[Pixel coordinate grounding data]
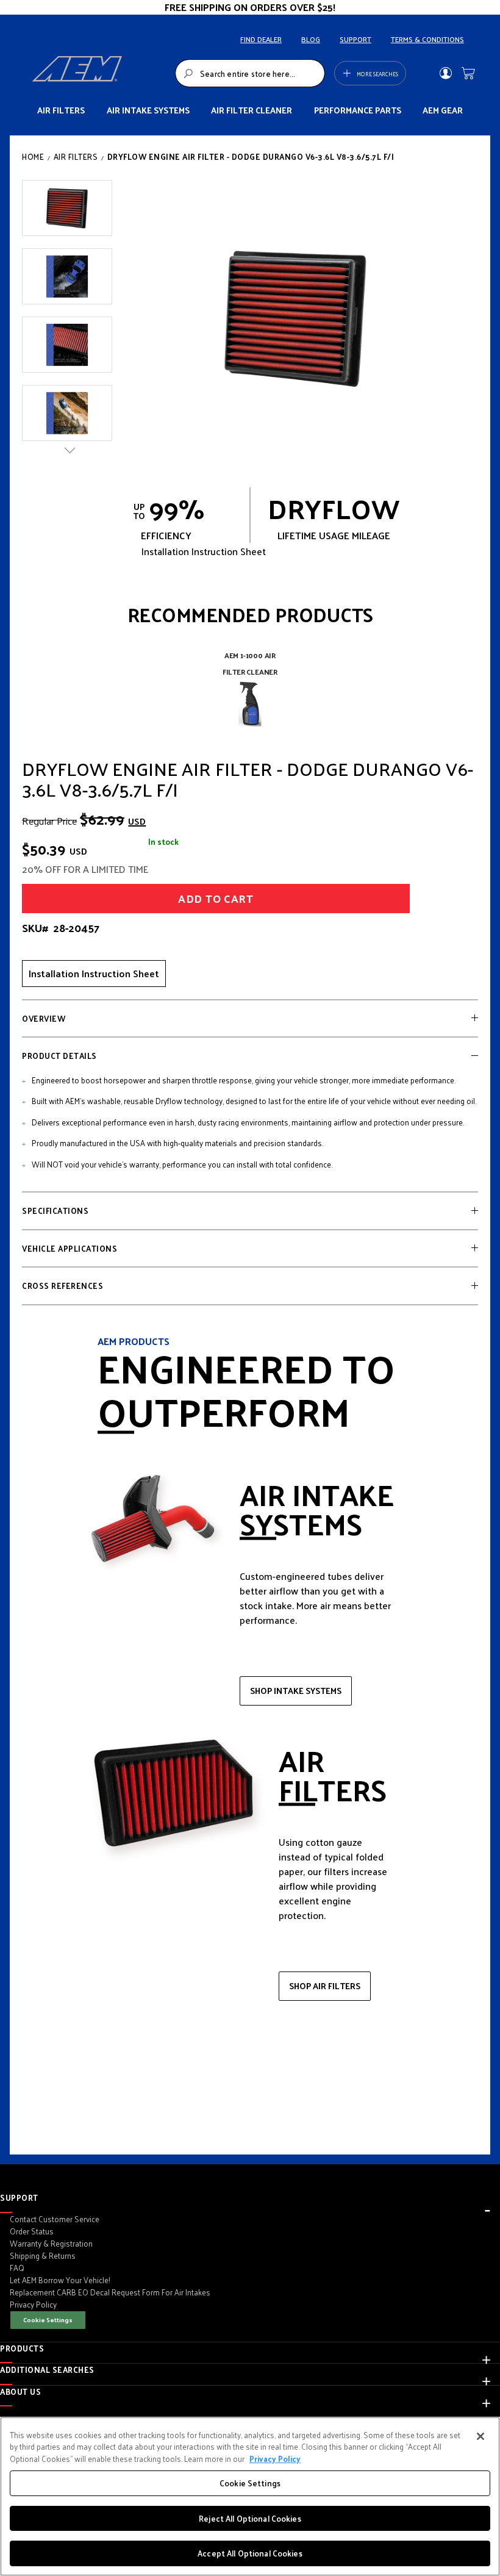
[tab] (250, 1018)
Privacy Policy (275, 2459)
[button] (67, 208)
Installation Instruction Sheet (94, 973)
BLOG (310, 39)
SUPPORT (355, 39)
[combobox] (250, 73)
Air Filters (76, 156)
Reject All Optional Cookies (250, 2518)
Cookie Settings (48, 2319)
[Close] (480, 2436)
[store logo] (100, 73)
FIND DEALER (261, 39)
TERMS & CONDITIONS (427, 39)
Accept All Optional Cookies (250, 2553)
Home (33, 156)
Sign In (445, 73)
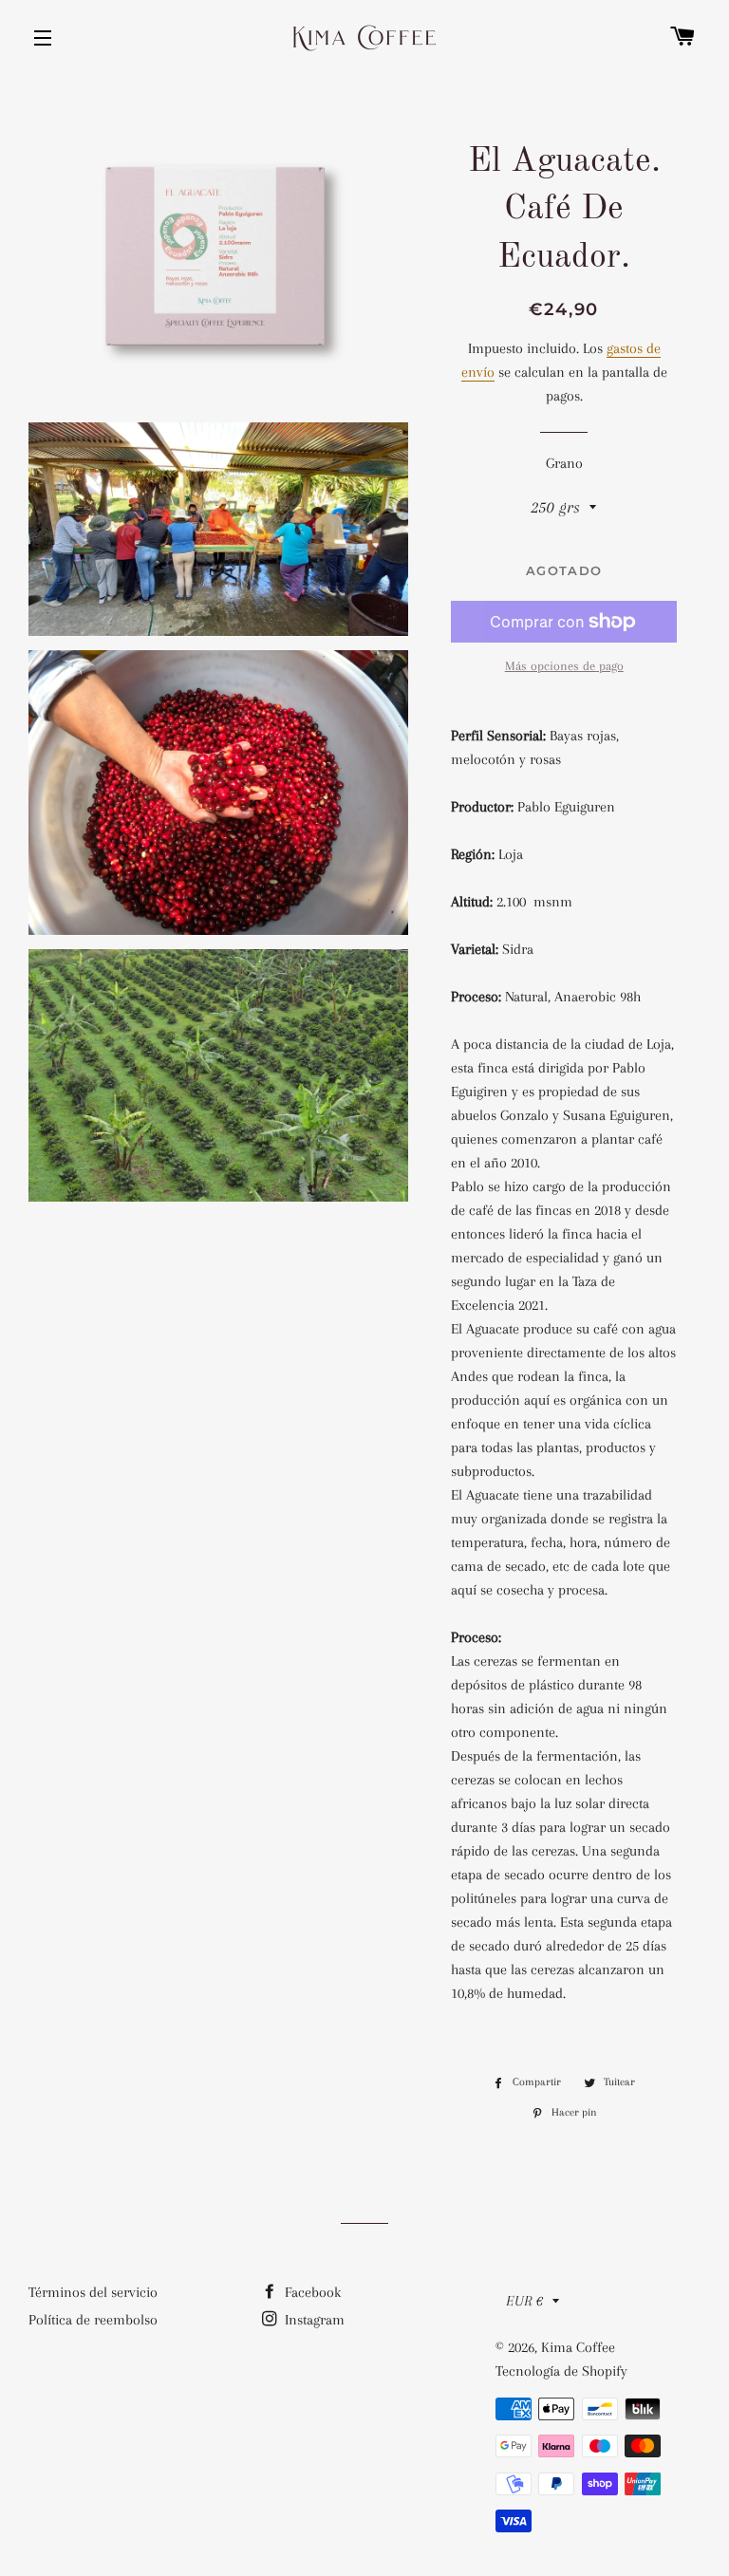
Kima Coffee (578, 2347)
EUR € (524, 2300)
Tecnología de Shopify (561, 2371)
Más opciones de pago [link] (564, 666)
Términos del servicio (93, 2292)
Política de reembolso (93, 2319)
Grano (564, 463)
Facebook (311, 2292)
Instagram (313, 2319)
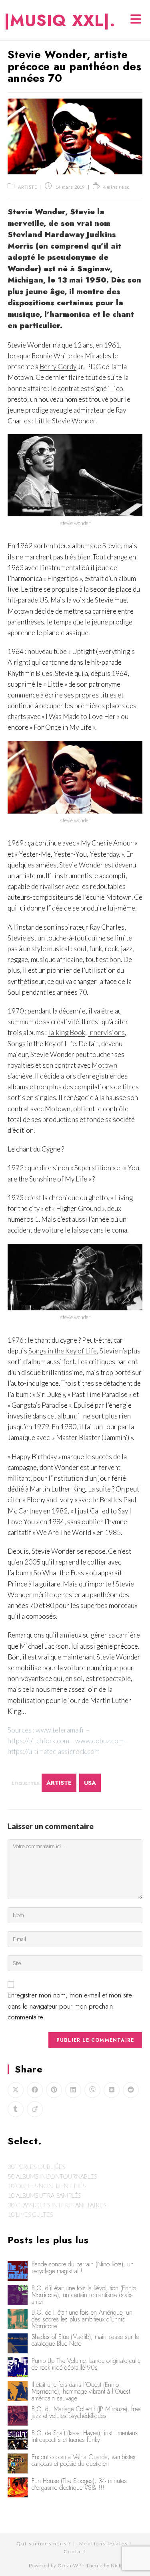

§ **Problem description**:
If a line in the entries includes the word "Cookies", copy that line out.

§ **Task solution**:
Reject All Optional Cookies (250, 2518)
Accept All Optional Cookies (250, 2553)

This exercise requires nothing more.